In Arco Med., the court dismissed certain bills as it found that the defendant insurer established its missed EUO defense and that it timely denied those bills on that basis. With respect to the remaining bills in that action, however, the court upheld judgment in favor of the plaintiff medical provider as the defendant insurer did not raise the missed EUO defense and did not preserve such defense in timely denials with respect to those remaining bills. Clearly, had the Appellate Term deemed that such a defense need not be preserved in timely denials, it would not have discussed the presence or absence of timely denials and would not have upheld the granting of partial summary judgment in favor of the plaintiff for those bills that were not timely denied on that ground.
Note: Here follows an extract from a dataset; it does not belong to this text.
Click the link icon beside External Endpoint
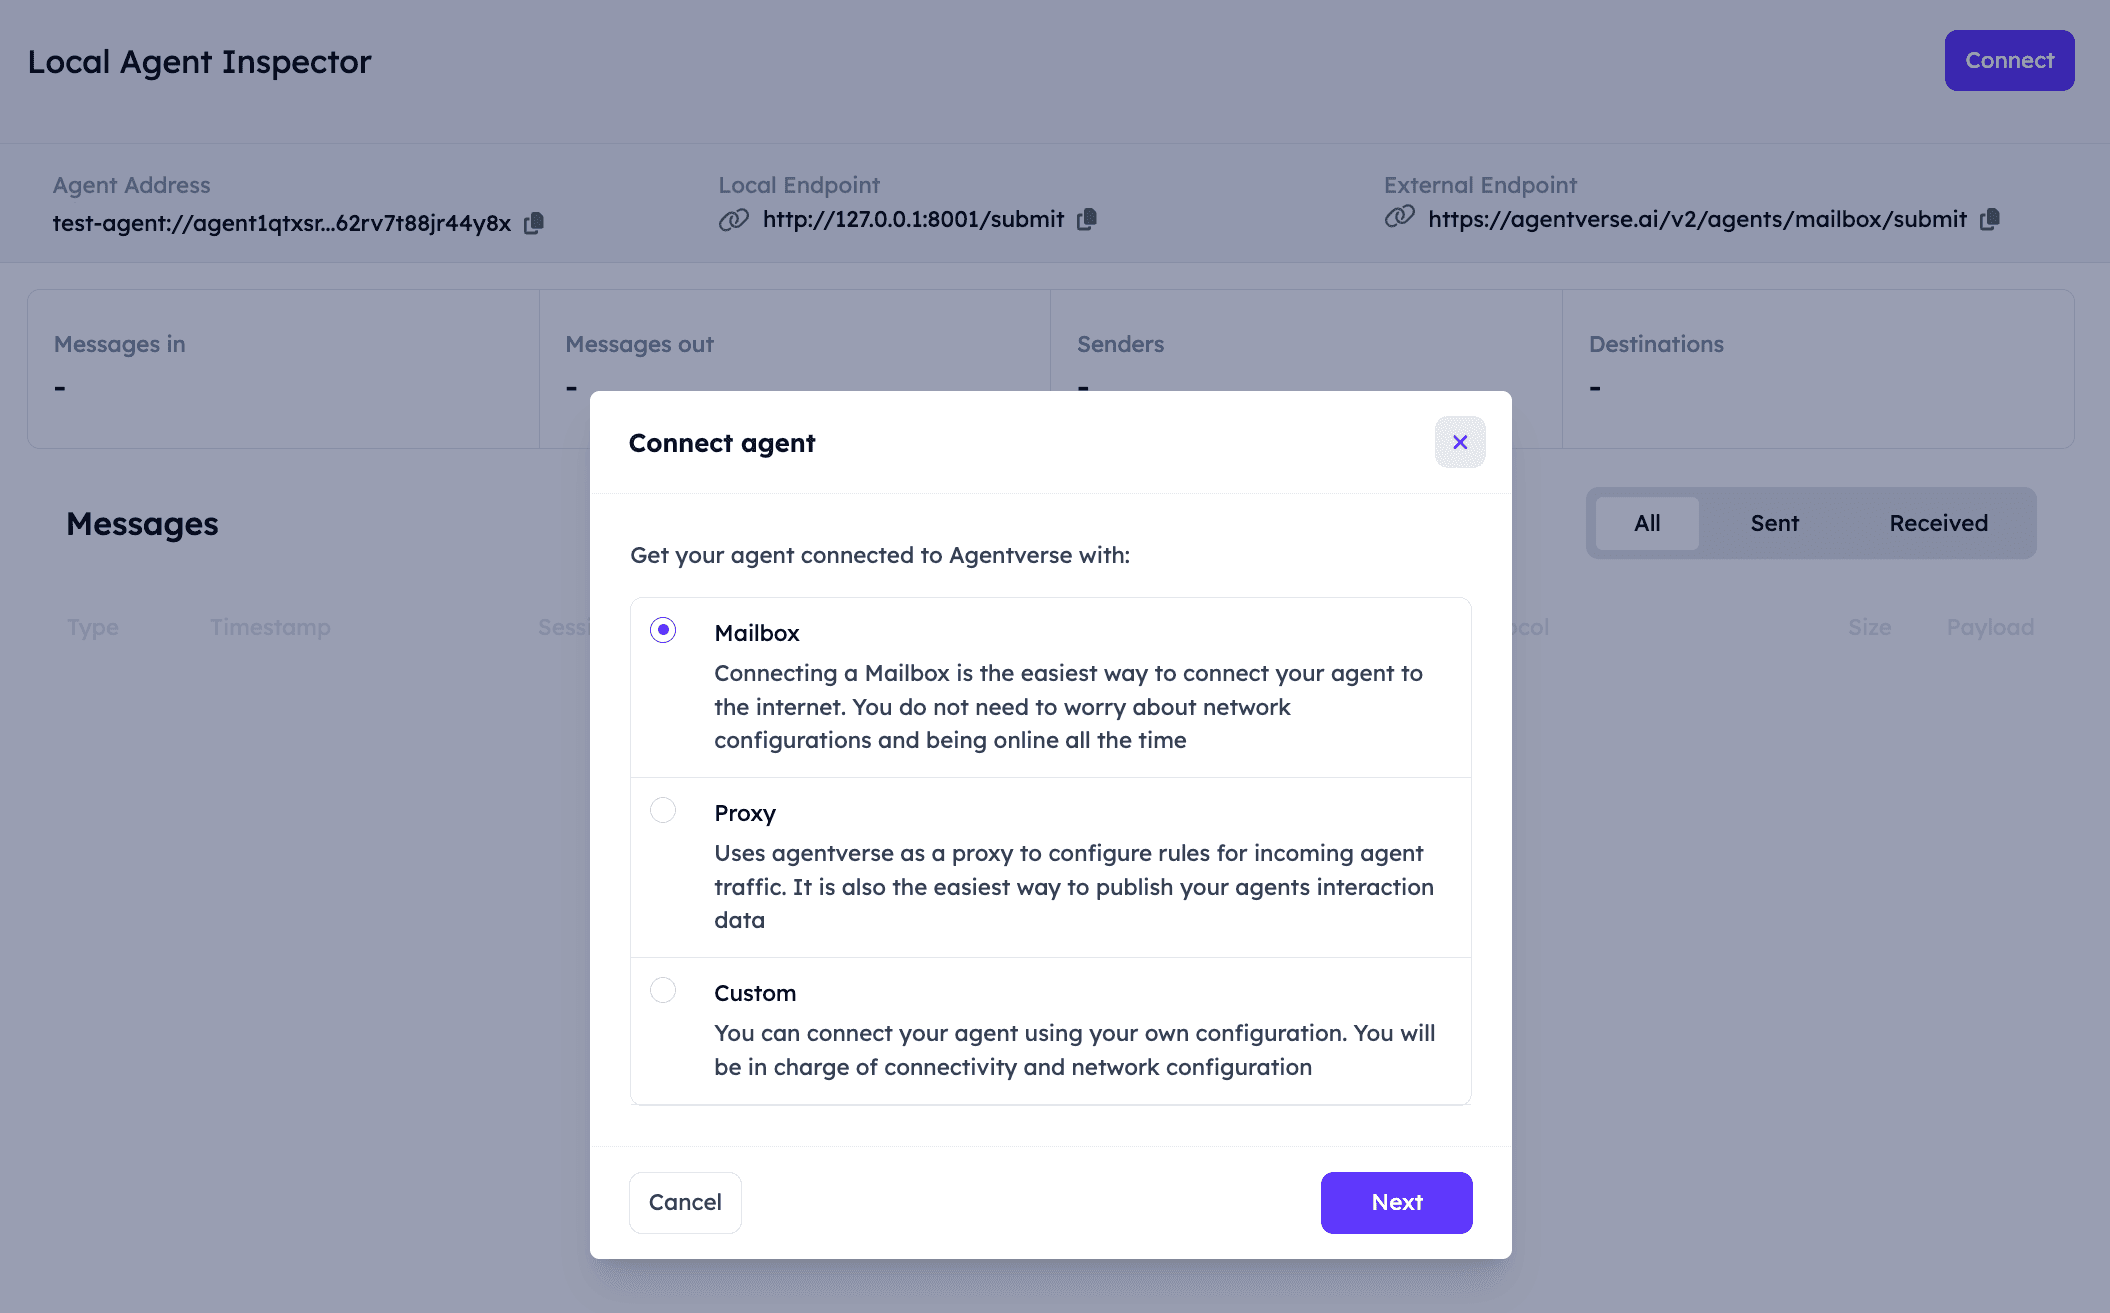 tap(1399, 217)
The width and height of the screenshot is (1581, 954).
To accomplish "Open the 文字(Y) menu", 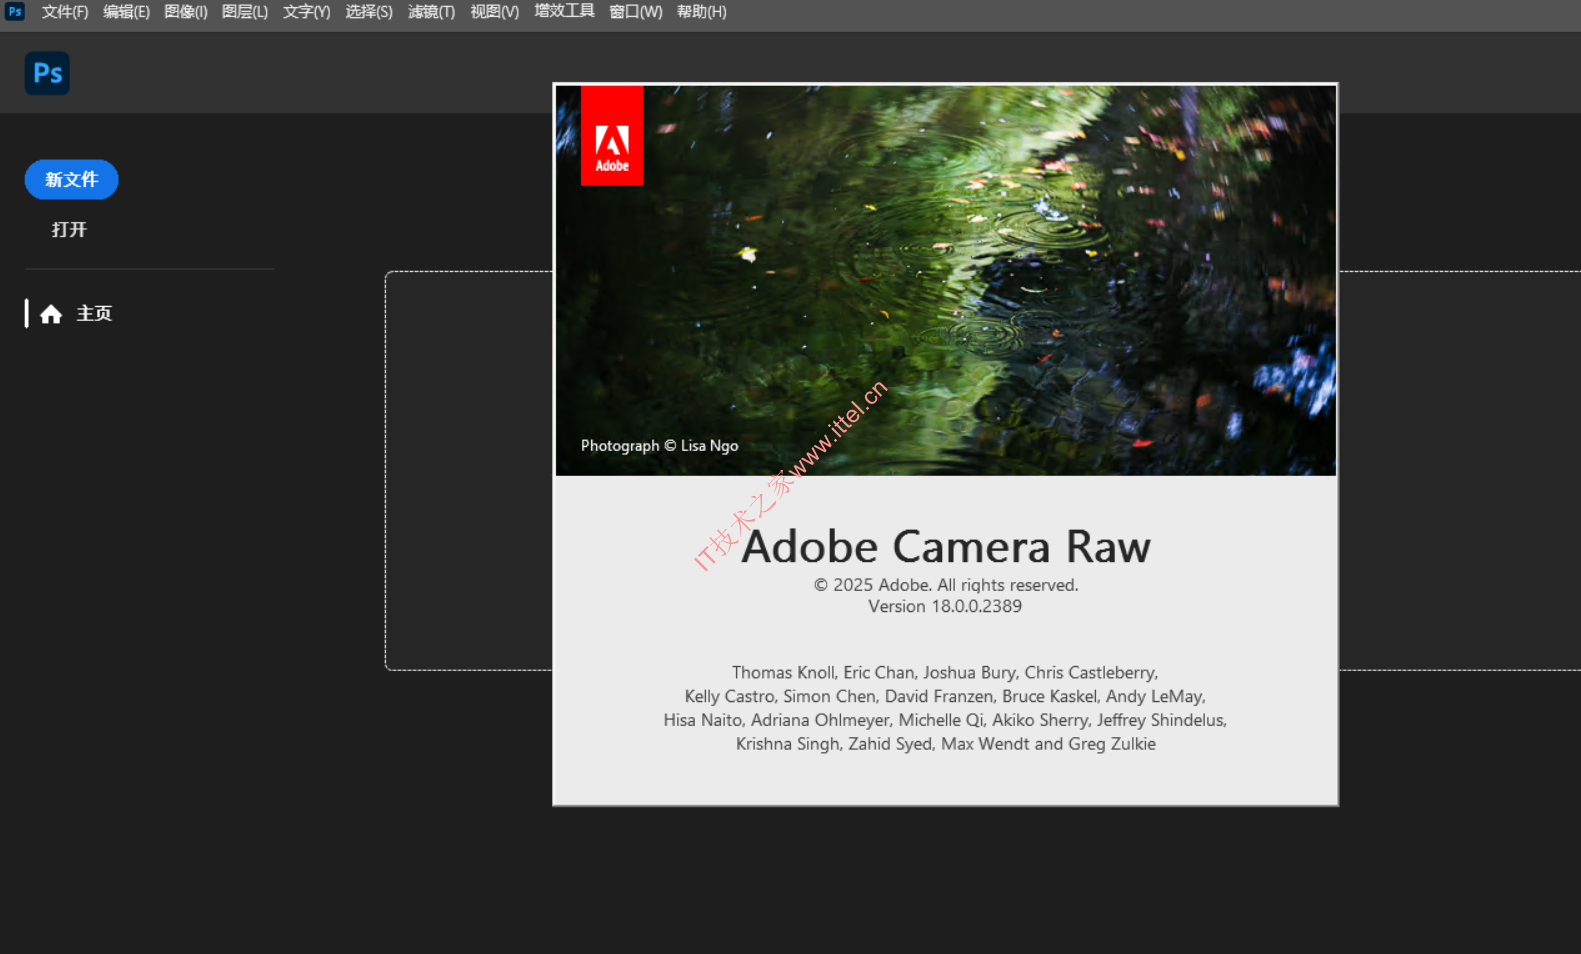I will pos(306,12).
In Eagle Surgical Supply, the court reaffirmed that a medical provider who ignores an EUO request, even one that is purportedly unwieldy and unduly burdensome, does so at its own peril, provided the EUO request and subsequent denial is timely. That case further held: 1) only business days are to be counted for purposes of determining the number of days a verification request is late; and 2) the 30-day period for denying a claim based on EUO no-show begins after the final missed EUO. In that case, the first EUO scheduling letter was sent 24 business days after receipt of plaintiff's claim, making the request nine days late. Pursuant to the no-fault regulations, the nine business day lateness in issuing the request simply reduced the time to pay or deny by nine days. As the defendant issued a denial 20 days after the final missed EUO, the court held it was timely, and therefore upheld dismissal of the action.
In Megacure Acupuncture, the court denied summary judgment in favor of the plaintiff with respect to certain bills which it found were timely denied on the basis of missed EUOs by the plaintiff. However, the court upheld the partial granting of summary judgment in favor of the plaintiff with respect to the balance of bills which were not timely denied and for which EUOs were not requested. In addition to reaffirming that a missed EUO defense must be raised in a timely denial in the Second Department, the court also reaffirmed that an insurer cannot make a blanket request for an EUO of a medical provider. Instead, a request for an EUO of the medical provider must be specific to each bill.
In Olmeur Med., the court, again, held that the defense of missed EUO of the assignor must be preserved in timely denials, and further held that a defect in a certificate of conformity for an out-of-state affidavit may be cured in reply papers, thus rendering a supporting affidavit sufficient to warrant summary judgment dismissal of the action.